NEW YORK — Stocks tumbled Tuesday after fresh worries about the stability of Lehman Brothers Holdings Inc. touched off renewed jitters about the overall financial sector. Broad indexes including the Standard & Poor's 500 lost more than 3 percent while the Dow Jones industrials fell 2.4 percent, nearly 300 points.

Bond prices jumped as investors sought the safety of government debt.

Wall Street's pullback comes a day after the biggest single-session rally in a month in the Dow so some retrenchment might have been expected. But it was worries about Lehman that punctured a sense of optimism about the financials.

Investors had been hopeful about the sector after the Treasury Department announced Sunday it would seize control of mortgage finance companies Fannie Mae and Freddie Mac in an effort to help stabilize the troubled housing market.

But worries about Lehman regained investors' attention. Shares of the No. 4 U.S. investment bank lost nearly half their value Tuesday amid concern the company is having trouble finding fresh sources of capital.
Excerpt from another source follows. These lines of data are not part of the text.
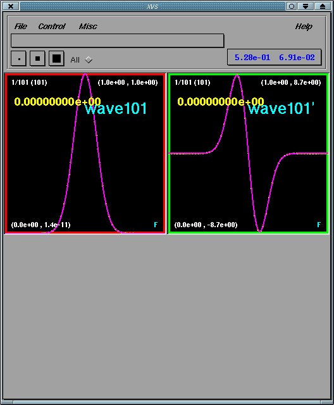Click the cyan F marker in wave101' plot
This screenshot has height=405, width=334.
point(319,225)
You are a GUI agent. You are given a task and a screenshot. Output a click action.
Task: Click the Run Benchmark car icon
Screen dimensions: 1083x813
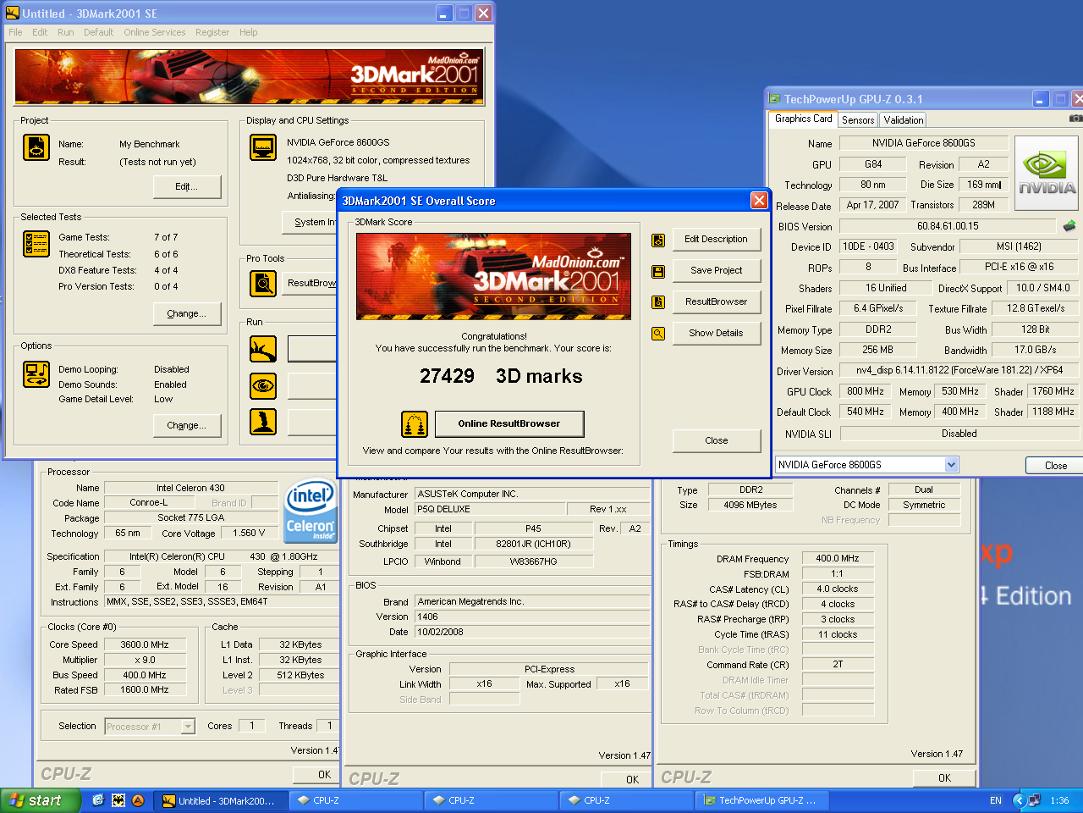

Media reports said a possible investment from South Korea's government owned Korea Development Bank was in doubt.

Many financial companies, including Lehman, have struggled with souring mortgage debt on their books and have looked to outside sources of funding to shore up their balance sheets.

"We're back to the fundamentals again," said Denis Amato, chief investment officer at Ancora Advisors in Cleveland, referring to investors' mentality a day after sending stocks higher. "These financial maneuverings don't create prosperity," he said of the government's steps to aid Fannie and Freddie. "Just because you make some financial change doesn't mean all of a sudden the economy gets better."

According to preliminary calculations, the Dow fell 280.01, or 2.43 percent, to 11,230.73.

Broader indexes also fell. The Standard & Poor's 500 index declined 43.28, or 3.41 percent, to 1,224.51 and the Nasdaq composite index fell 59.95, or 2.64 percent, to 2,209.81.